Consider George Washington’s letter to Tench Tilghman, in which he recommended hiring workers who, “…are good workmen, they may be of Asia, Africa, or Europe. They may be Mahometans, Jews or Christian of any Sect, or they may be Athiests.” Washington clearly thought well of traditional values, such as a strong work ethic. Based on his letter, however, he did not consider those values available only to Christians or even to be dependent on holding religious beliefs.
James Madison was openly hostile to religion. In a letter to William Bradford, he wrote, “Religious bondage shackles and debilitates the mind and unfits it for every noble enterprize [sic], every expanded prospect.” It taxes the limits of imagination to believe a man who held such a vitriolic opinion of religion would ever be open to the founding of a “Christian Nation.”
For any Catholics out there, it’s a good thing that the founders imagined a secular government. In a letter to Jefferson, Adams wrote, “Can a free government possibly exist with the Roman Catholic religion?” Adams’ clearly felt, rightly or wrongly, that the very existence of Catholicism was anathema to the democratic vision. A point that is often obscured in conflict about government and religion is that separation of church and state did not just defend citizens from state-sanctioned religion. It also defended religions and their adherents from the biases of the Founding Fathers.
The most potent example that the Founding Fathers did not intend this to be a “Christian Nation,” and one subject to at least one hilarious conspiracy theory, is the Treaty of Tripoli, circa 1796. Article 11 of the treaty stipulates that, “As the government of the United States of America is not in any sense founded on the Christian Religion…” This treaty was approved by the administration of John Adams, a founding father, and signed off on by a Congress that included James Madison, another founding father.
Setting conspiracy theories aside, it is absurd to believe that Article 11 of the Treaty of Tripoli could escape the notice of both Adams’ administration and Congress. It is equally absurd to imagine that, if Adams, Madison and the other Founding Fathers intended America to be a Christian nation, that the treaty would have ever been approved.
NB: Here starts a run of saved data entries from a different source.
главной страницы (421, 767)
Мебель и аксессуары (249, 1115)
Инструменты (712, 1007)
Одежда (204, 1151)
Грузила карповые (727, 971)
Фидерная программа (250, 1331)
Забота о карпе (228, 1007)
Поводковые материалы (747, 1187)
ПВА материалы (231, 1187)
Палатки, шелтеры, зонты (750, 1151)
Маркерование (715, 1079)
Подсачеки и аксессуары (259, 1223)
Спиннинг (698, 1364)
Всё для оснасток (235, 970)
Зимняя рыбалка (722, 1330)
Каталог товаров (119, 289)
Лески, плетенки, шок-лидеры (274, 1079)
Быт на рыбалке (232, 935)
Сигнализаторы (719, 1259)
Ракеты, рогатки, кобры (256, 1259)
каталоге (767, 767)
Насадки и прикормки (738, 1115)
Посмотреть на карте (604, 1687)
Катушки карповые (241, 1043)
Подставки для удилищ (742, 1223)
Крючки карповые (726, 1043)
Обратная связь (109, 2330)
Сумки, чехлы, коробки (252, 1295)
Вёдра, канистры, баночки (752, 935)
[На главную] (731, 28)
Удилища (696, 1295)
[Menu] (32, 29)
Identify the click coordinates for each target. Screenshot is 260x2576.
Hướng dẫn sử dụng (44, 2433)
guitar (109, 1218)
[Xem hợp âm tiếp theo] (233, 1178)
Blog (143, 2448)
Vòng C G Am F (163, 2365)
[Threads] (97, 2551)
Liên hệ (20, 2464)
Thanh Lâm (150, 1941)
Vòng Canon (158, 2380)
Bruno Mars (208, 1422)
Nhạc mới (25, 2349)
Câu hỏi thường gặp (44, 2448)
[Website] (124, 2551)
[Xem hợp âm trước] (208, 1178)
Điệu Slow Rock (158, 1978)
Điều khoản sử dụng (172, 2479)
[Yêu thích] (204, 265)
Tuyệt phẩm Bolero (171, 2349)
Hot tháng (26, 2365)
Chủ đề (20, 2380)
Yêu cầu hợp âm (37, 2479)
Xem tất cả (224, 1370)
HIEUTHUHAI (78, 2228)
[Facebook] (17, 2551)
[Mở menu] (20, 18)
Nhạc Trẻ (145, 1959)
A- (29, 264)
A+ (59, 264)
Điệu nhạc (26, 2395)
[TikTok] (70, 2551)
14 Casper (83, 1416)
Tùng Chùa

Beyond that, there is an abiding question about whether the Founding Fathers even were “Christians” in its present meaning. Jefferson self-identified as a materialist and was accused of outright atheism by his political opponents. The debate still rages over whether Washington should be categorized as a Christian or a deist. Madison, aside from a brief flirtation with the idea of dedicating himself to ministry, seems to have been agnostic. Even Adams, generally credited as a Christian, rejected the idea of the holy trinity: a standard doctrine in many sects of contemporary Christianity.
So, has America lost its way or lost its mind? America has lost its way and, in some quarters, lost its mind, but not in the way the conservative right believes. The attempts to drag government into religion, shoehorn religion into politics, and politicize matters of private conscience are where America has lost its way. It was never the intent of Founders to make America a “Christian Nation” and, even if they had intended that, it would not have been in a form resembling the Christianity of today. Those who believe otherwise have lost their minds.